Meanwhile, back on the Tantive IV: the door at the end of the corridor fizzes and explodes. Enter the fascist-looking Stormtroopers, for whose white plastic suits the credit is disputable—but let’s say one point for McQuarrie’s design, and a half point to Nick Pemberton and Andrew Ainsworth for three-dimensional amendments. Battle begins, laser bolts streaking across the screen, rebel soldier stuntmen throwing themselves backwards in bloodless death. Three minutes in, and we have now seen war both between vast starships and on a human level. We know how battles are fought in this faraway galaxy: with b
right florescent gee-whiz laser fire (the sound effect is Burtt scraping the guy wire of a radio tower in Palmdale with his wedding ring), lots of cool explosions, ships immobilized but not really damaged, and soldiers dying dramatically the way they did in old movies—the way kids do on the playground. The deaths play out in a way not seen since before Sam Peckinpah and Francis Coppola. There will be no blood.
Next comes a key moment: the droids escape the battle by crossing a corridor full of laser fire without getting a scratch. This improbable outcome teaches us that the droids are our Kurosawa peasants, our Shakespearean fools: they will apparently understand little of what is going on around them, and ultimately escape unharmed. If you accept this scene, or laugh benignly at it, you’ve already taken the leap of faith that Star Wars requires.

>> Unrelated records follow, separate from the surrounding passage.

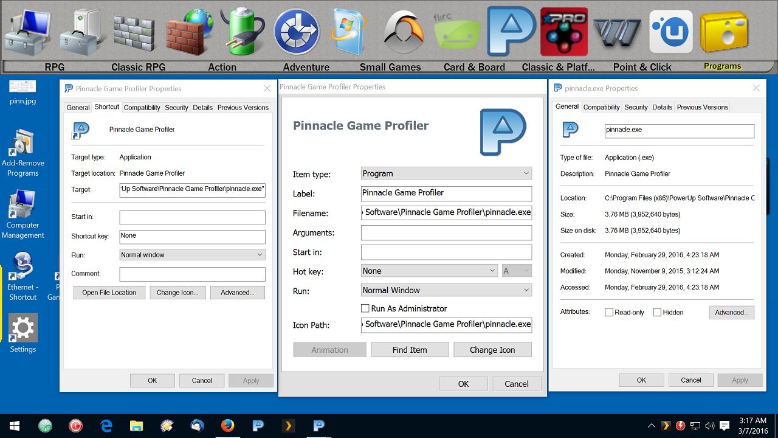Expand the Item type dropdown

446,173
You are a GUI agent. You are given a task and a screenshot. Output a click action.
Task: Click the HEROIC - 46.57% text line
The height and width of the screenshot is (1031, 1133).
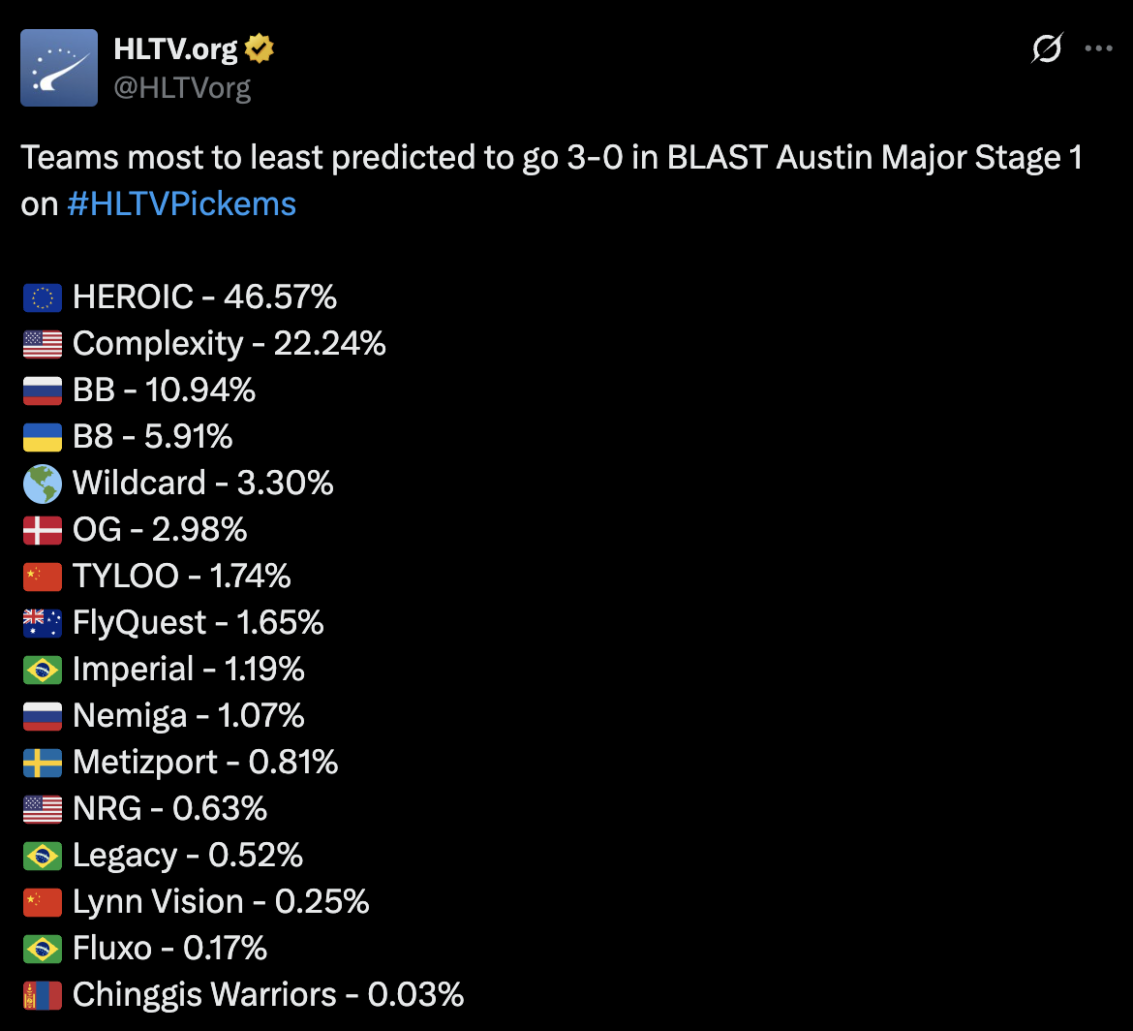(x=204, y=297)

From the ridiculous to the sublime: the battle is won, the Stormtroopers stand to attention, and through the fog of war emerges a tall figure clad in all black, a cape swirling behind him and a gleaming helmet masking his face. He inspects the dead soldiers. Williams’s score stops for the first time in the entire movie thus far, so that we can hear this grotesque new character breathe.
The sound of Darth Vader sipping in air through his respirator is horrific, claustrophobic, like he’s in an iron lung. In fact, it’s Ben Burtt again, breathing through a scuba mask. He recorded himself breathing at three different speeds, which was all the movies would ever use, depending on how animated Vader got. More than any character, Vader is a composite, for whom credit must go multiple ways: Lucas, McQuarrie, Mollo, Burtt, and sculptor Brian Muir, as well as actors Dave Prowse and James Earl Jones. Then there was Fred Roos, casting guru, who fought hard for James Earl Jones as the voice of Vader. Lucas objected to putting one black man in the film only to have him voice the villain. But Roos insisted that this went beyond racial politics: Jones simply had the best baritone of any actor alive.

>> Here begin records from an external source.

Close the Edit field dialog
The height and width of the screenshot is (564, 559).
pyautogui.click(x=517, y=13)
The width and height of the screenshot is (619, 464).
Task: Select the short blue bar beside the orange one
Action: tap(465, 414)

The importance of Darth Vader’s entrance so early in the film cannot be overstated. For the few theatergoers not on board with the story so far, it is a moment of clarity. At this first appearance, Vader says nothing, just walks out of the frame—enough to leave viewers guessing about who this character is, what’s under his mask, and how much we’ll see of him in the movie to come.
Vader, perhaps more than anything else, accomplishes the task of hooking the audience in the first reel—especially the kids. Take this anecdote from New Zealand–based web designer Philip Fierlinger, who was a seven-year-old in Philadelphia in the long hot summer of 1977 when his father took him to the movies. Fierlinger desperately wanted to see Herbie the Love Bug but was forced by his dad to see Star Wars because it had air conditioning. He was bored and irritated by the long scroll of words, and confused by the space battle. “Who’s the good team, and who’s the bad team?” he whined to his father, who couldn’t tear his eyes from the screen to respond. “Then Darth Vader emerged,” Fierlinger recalled, three and a half decades and dozens of viewings of Star Wars later. “I simultaneously shat my pants and got a boner.”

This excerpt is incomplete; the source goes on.